- Objective a
Tally the lines of the listing that contain the string "dropdown" and give only the number.

What are the factors a Court considers when decoding to grant or refuse specific performance 

Section 10 of the Act as now amended[4] emphasises that specific performance is usually to be granted and denied only in circumstances as set out in Sections 11, 14 and 16 of the Act[5].

Section 10 of the Act as amended by the Specific Relief (Amendment) Act, 2018 seeks to make a departure and is an attempt to reduce the discretion of the Courts relating to enforcement of specific performance of contracts in keeping with the Statement of Objects and Reasons for the amending Act of 2018[6].

Similarly, Section 20 of the Act as it stood earlier provided that the grant of relief was discretionary. It provided as under:

“20. Discretion as to decreeing specific performance.—(1) The jurisdiction to decree specific performance is discretionary, and the court is not bound to grant such relief merely because it is lawful to do so; but the discretion of the court is not arbitrary but sound and reasonable, guided by judicial principles and capable of correction by a court of appeal….”

However with the amendment to Section 20 by the Amendment Act in 2018, it now also seeks to take away the discretion to an extent[7].

Despite the amendments as above, the Courts still consider the following well-settled criteria and principles while granting or denying specific performance.

1. Readiness and Willingness.

- Objective b
Resume the excerpt on specific performance of contracts, continuing on from its last line.

- Extracted data
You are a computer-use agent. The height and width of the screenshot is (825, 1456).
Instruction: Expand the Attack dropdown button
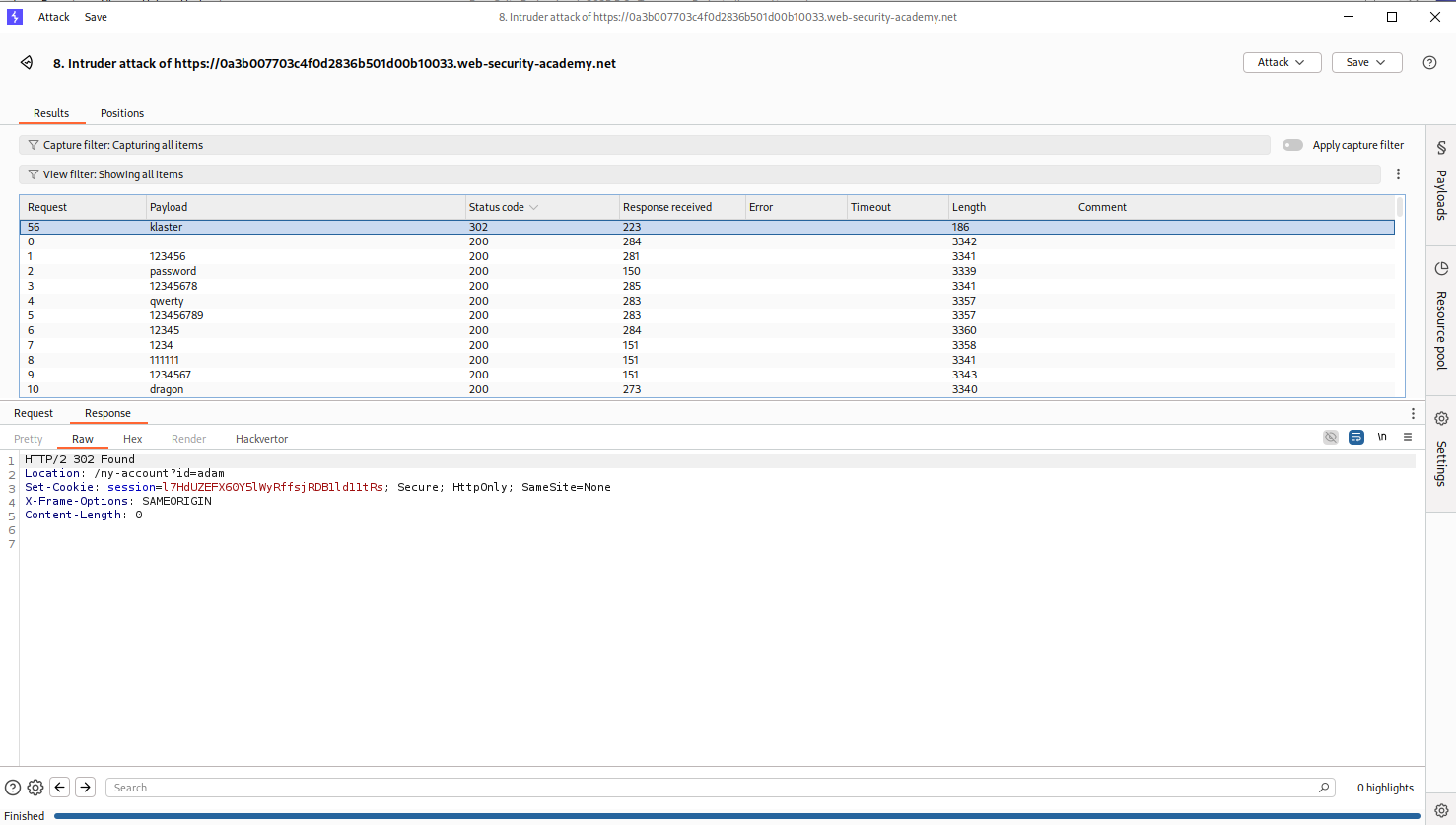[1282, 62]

* * *

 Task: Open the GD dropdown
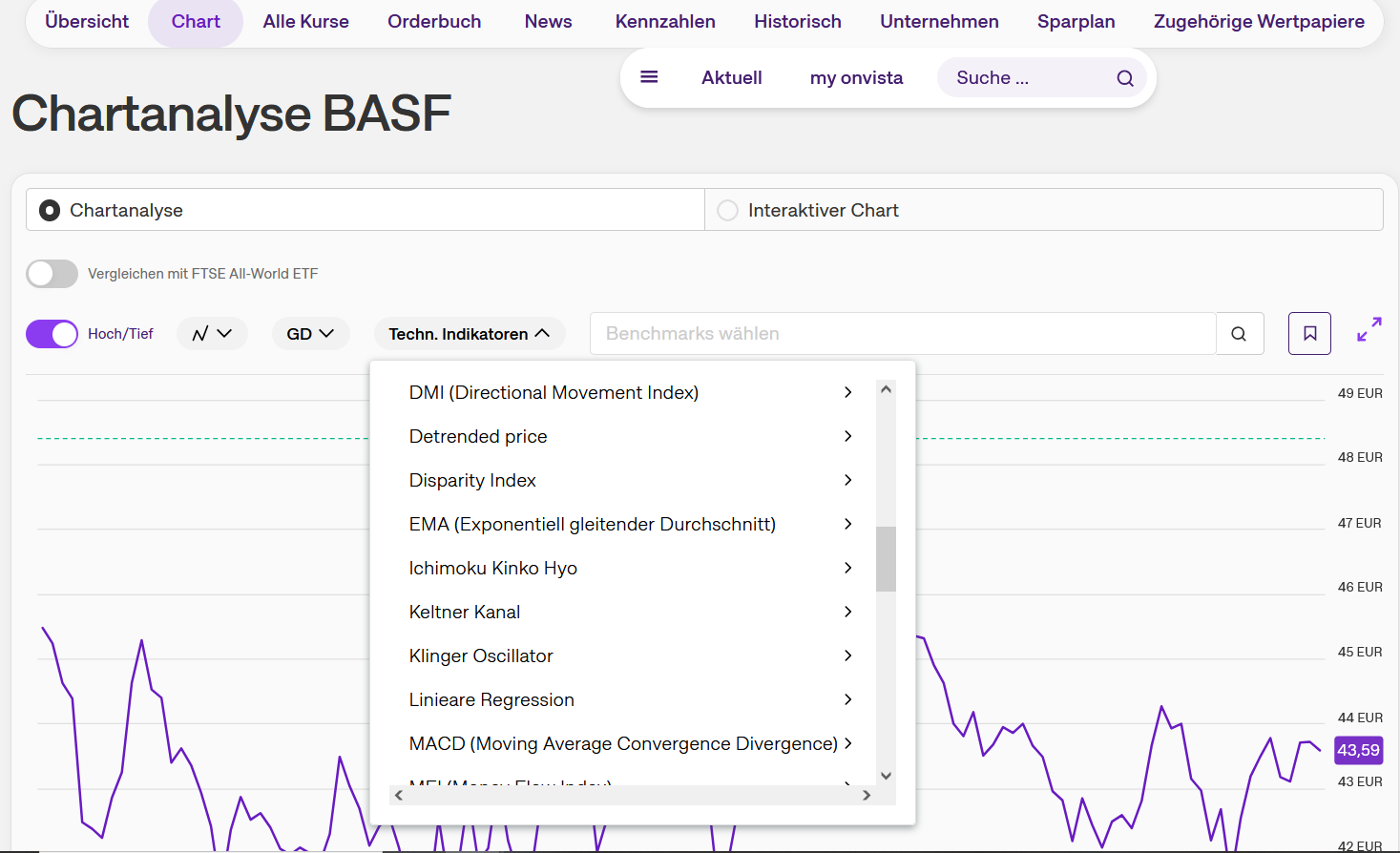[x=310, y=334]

- Task response a
2

- Task response b
Section 16(c)[8] of the Act makes it mandatory for the plaintiff to prove that he has already performed or was always ready and willing to perform the essential terms of the contract which were to be performed by him.

Section 16(c) of the Act as amended by the Specific Relief (Amendment) Act, 2018 no longer requires the plaintiff to plead readiness and willingness as it was earlier mandated by a mantra in the plaint. However, in my view it is still mandatory for the plaintiff to prove that he has already performed or was always ready and willing to perform the essential terms of the contract which were to be performed by him. This cannot be done unless the plaintiff seeking performance also makes necessary averments in the plaint showing and disclosing facts which disclose the readiness and willingness and or performance. It is settled law that evidence cannot be contrary to pleadings and therefore it would still be necessary to have sufficient pleadings which would enable the Court to infer the ingredients of the amended Section 16 i.e. proof of readiness and willingness or performance.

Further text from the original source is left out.